Abstract

Fabry disease (FD) is an X-linked disorder with α-galactosidase A deficiency. Males (>30 years) and females (>40 years) often present with cardiac manifestations, predominantly left ventricular hypertrophy (LVH). The aim of this study was to evaluate electrocardiographic (ECG) characteristics within FD patients to identify gender related differences, and to additionally explore the association of ECG parameters with structural and functional alterations on transthoracic echocardiography (TTE). Retrospective cross-sectional analysis of 45 FD patients with contemporaneous ECG and TTE was performed and compared to age and gender matched healthy controls. FD patients demonstrated alterations in several ECG parameters particularly in males, including prolonged P-wave duration (91 vs. 81 ms, p = 0.022), prolonged QRS duration (96 vs. 84 ms, p < 0.001), increased R-wave amplitude in lead I (8.1 vs. 5.7 mV, p = 0.047), increased Sokolow–Lyon index (25 vs. 19 mV, p = 0.002) and were more likely to meet LVH criteria (31% vs. 7%, p = 0.006). FD patients with impaired basal longitudinal strain (LS) on TTE were more likely to meet LVH criteria (41% vs. 0%, p = 0.018). Those with more advanced FD (increased LV wall thickness on TTE) were more likely to meet LVH criteria but additionally demonstrated prolonged ventricular depolarization (QRS duration 101 vs. 88 ms, p = 0.044). Therefore, alterations on ECG demonstrating delayed atrial activation, delayed ventricular depolarization and evidence of LVH were more often seen in male FD patients. Impaired basal LS, a TTE marker of early cardiac involvement, correlated with ECG abnormalities.

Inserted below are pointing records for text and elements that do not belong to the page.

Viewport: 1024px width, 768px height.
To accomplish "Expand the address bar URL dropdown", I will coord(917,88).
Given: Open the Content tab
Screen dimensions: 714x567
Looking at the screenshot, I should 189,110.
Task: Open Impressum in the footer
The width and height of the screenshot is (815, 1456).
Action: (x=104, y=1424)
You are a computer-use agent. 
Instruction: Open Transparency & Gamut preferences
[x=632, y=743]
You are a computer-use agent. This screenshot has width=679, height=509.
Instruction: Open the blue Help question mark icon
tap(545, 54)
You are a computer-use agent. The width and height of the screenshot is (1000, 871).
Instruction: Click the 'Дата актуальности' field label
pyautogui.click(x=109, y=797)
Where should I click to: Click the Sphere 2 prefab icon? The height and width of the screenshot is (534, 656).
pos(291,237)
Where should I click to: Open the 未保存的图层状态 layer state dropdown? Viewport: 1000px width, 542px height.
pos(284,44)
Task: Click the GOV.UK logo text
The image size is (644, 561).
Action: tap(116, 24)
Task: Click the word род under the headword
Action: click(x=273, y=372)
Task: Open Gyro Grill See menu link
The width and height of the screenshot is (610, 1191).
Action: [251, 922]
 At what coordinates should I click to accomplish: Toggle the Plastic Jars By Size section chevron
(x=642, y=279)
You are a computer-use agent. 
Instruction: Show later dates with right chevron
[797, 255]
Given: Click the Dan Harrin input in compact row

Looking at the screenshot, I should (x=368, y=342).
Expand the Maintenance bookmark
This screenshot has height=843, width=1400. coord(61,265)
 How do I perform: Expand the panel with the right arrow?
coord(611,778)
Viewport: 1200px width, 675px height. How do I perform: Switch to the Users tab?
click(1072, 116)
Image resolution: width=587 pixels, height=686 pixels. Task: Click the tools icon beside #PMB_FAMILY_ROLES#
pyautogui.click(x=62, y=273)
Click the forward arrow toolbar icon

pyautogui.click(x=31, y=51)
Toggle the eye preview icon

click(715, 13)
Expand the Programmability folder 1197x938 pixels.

Increased LV wall thickness on TTE, a marker of more advanced FD, was associated with more severe ECG abnormalities.

Highlights

  • We examined ECG findings in subgroups of Fabry disease (FD) patients based on transthoracic echocardiography (TTE) criteria: increased left ventricular (LV) wall thickness vs. normal LV wall thickness, impaired global longitudinal strain (GLS) vs. normal GLS

  • The QRS duration was significantly longer in FD patients compared to controls (96 vs. ms, p < 0.001) and again, QRS duration was significantly longer in male FD patients (103 vs. ms, p < 0.001), but not so in female FD patients (87 vs. 82 ms, p = 0.271)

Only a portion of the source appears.